Still, he says, focusing too much on models risks missing a more important question: “What if we are ignoring the basic aspect of wildfire—that we need more fire, proper fire, so that we don’t let wildfire surprise and destroy us?”
In 2014, the King Fire raged across the California Sierra, leaving a burn scar where trees have still not regrown. Instead, says Forest Service silviculturist Dana Walsh, they’ve been replaced by thick mats of chaparral, a fire-prone shrub that has squeezed out the forest’s return.
“People ask what happens if we just let nature take its course after a big fire,” Walsh says. “You get 30,000 acres of chaparral.”
This is the danger that landscapes from the Pyrenees to California Sierra to Australia’s Blue Mountains now face, says Marc Castellnou, a Catalan fire scientist who is a consultant to TechnoSylva. Over the last two decades, he’s studied the rise of megafires around the world, watching as they smashed records for length or speed of runs.
For too long, he says, California’s fire and forest policy has resisted an inevitable change in the landscape. The state doesn’t need flawless predictive tools to see where its forests are headed, he says: “The fuel is building up, the energy is building up, the atmosphere is getting hotter.” The landscape will rebalance itself.
California’s choice—as in Catalonia, where Castellnou is chief scientist for the autonomous province’s 4,000-person fire corps—is to either move with that change and have some chance of influencing it, or be bowled over by megafires.
The goal is less to regenerate native forests in these areas—which Castellnou believes have been made obsolete by climate change—than to work with the landscape to develop a new type of forest where wildfires are less likely to blow out into massive blazes.

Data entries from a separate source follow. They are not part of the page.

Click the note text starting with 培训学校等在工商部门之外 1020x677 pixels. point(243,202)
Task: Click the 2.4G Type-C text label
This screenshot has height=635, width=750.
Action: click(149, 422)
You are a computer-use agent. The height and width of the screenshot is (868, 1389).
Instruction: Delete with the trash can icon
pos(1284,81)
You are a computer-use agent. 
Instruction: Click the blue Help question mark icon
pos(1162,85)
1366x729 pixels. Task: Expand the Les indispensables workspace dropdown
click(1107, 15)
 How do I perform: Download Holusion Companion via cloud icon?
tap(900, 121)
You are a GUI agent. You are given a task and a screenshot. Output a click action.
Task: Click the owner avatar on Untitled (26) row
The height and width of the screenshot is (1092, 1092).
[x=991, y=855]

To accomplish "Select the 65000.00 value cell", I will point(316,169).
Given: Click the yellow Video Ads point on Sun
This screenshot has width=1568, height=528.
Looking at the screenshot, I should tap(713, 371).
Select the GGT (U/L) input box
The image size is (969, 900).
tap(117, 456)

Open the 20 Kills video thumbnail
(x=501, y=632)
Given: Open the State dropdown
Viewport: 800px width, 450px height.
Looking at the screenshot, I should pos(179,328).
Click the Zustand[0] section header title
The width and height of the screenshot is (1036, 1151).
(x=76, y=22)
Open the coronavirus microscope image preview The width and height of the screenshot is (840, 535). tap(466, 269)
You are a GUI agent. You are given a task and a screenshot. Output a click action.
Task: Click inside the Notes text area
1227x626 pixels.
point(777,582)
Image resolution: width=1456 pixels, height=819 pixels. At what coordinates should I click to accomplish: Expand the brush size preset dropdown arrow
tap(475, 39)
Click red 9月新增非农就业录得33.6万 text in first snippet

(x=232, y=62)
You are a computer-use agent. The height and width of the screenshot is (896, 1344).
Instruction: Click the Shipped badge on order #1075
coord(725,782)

In large measure, his approach lies in returning to old land management techniques. Rural people in his region once controlled destructive fires by starting or allowing frequent, low-intensity fires, and using livestock to eat down brush in the interim. They planted stands of fire-resistant hardwood species that stood like sentinels, blocking waves of flame.
For Castellnou, though, this also means making politically difficult choices. In July 2019, just outside of Tivissa, Spain, I watched him explain to a group of rural Catalan mayors and olive farmers why he had let the area around their towns burn.
He’d worried that if crews slowed the Catalan fires, they might cause it to form a pyrocumulonimbus—a violent cloud of fire, thunder, and wind like the one that formed over the Creek Fire. Such a phenomenon could have spurred the fire on until it took the towns anyway. Now, he says, gesturing to the burn scar, the towns had a fire defense in place of a liability. It was another tile in a mosaic landscape of pasture, forest, and old fire scars that could interrupt wildfire.
As tough as planned burns are for many to swallow, letting wildfires burn through towns—even evacuated ones—is an even tougher sell. And replacing pristine Sierra Nevada forests with a landscape able to survive both drought and the most destructive fires—say, open stands of ponderosa pine punctuated by fields of grass, picked over by goats or cattle—might feel like a loss.
Doing any of this well means adopting a change in philosophy as big as any change in predictive tech or science—one that would welcome fire back as a natural part of the environment. “We are not trying to save the landscape,” Castellnou says. “We are trying to help create the next landscape. We are not here to fight flames. We are here to make sure we have a forest tomorrow.”